According to Dr. Dan McLaughlin, Group Chief Economist, Bank of Ireland and author of the publication: “That trend of falling domestic demand and rising net exports reversed in the first quarter of 2012, however, albeit largely due to a surge in imports, in turn reflecting a second consecutive quarterly increase in business spending on machinery and equipment. Consequently, we now expect a rise in the latter over the year as a whole, and for that to offset another fall in construction spending, to give the first increase in total capital spending in the economy for five years.
“Consumer spending fell again in the first quarter, and we expect a 1.5% decline over the year, although nominal household income may stabilise, given the prospect of unchanged employment and a small rise in average earnings albeit offset by lower transfers and a rise in the tax burden. As a consequence we still expect total domestic demand to fall in 2012, by 1.7%, before a modest pick up in 2013.
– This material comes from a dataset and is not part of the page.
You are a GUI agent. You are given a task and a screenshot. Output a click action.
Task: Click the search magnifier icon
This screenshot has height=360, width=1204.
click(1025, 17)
“Exports had their best performance in the first quarter for fifteen months and grew by over 6% on an annual basis, supported by double digit growth in service exports. The global economy has slowed and Europe is in recession so the risks to the external sector are plain to see, but Irish competitiveness has improved substantially and the fall in the euro may also provide support, particularly the decline against sterling.
“Overall, we now expect GDP to rise by 1% this year, an upward revision from our previous 0.6%, despite the 1.1% decline in the first quarter. The recent data revisions have also extended to the unemployment rate, which is now put at a new cycle high of 14.8% in recent months, and we forecast an average of 14.7% for 2012. Ireland looks on target to match or beat this year’s fiscal targets, and the prospect of some reduction in the sovereign’s debt burden has helped to push Irish bond yields down to pre-bailout levels, although we feel that there is a risk of disappointment as to the level of debt savings.
“The economy is also now paying its way in the world and running a balance of payments surplus, unlike many of the other peripheral European economies, which means that the public sector deficit is now been offset by strong surpluses in both the household and corporate sectors,” concluded Dr. Dan McLaughlin.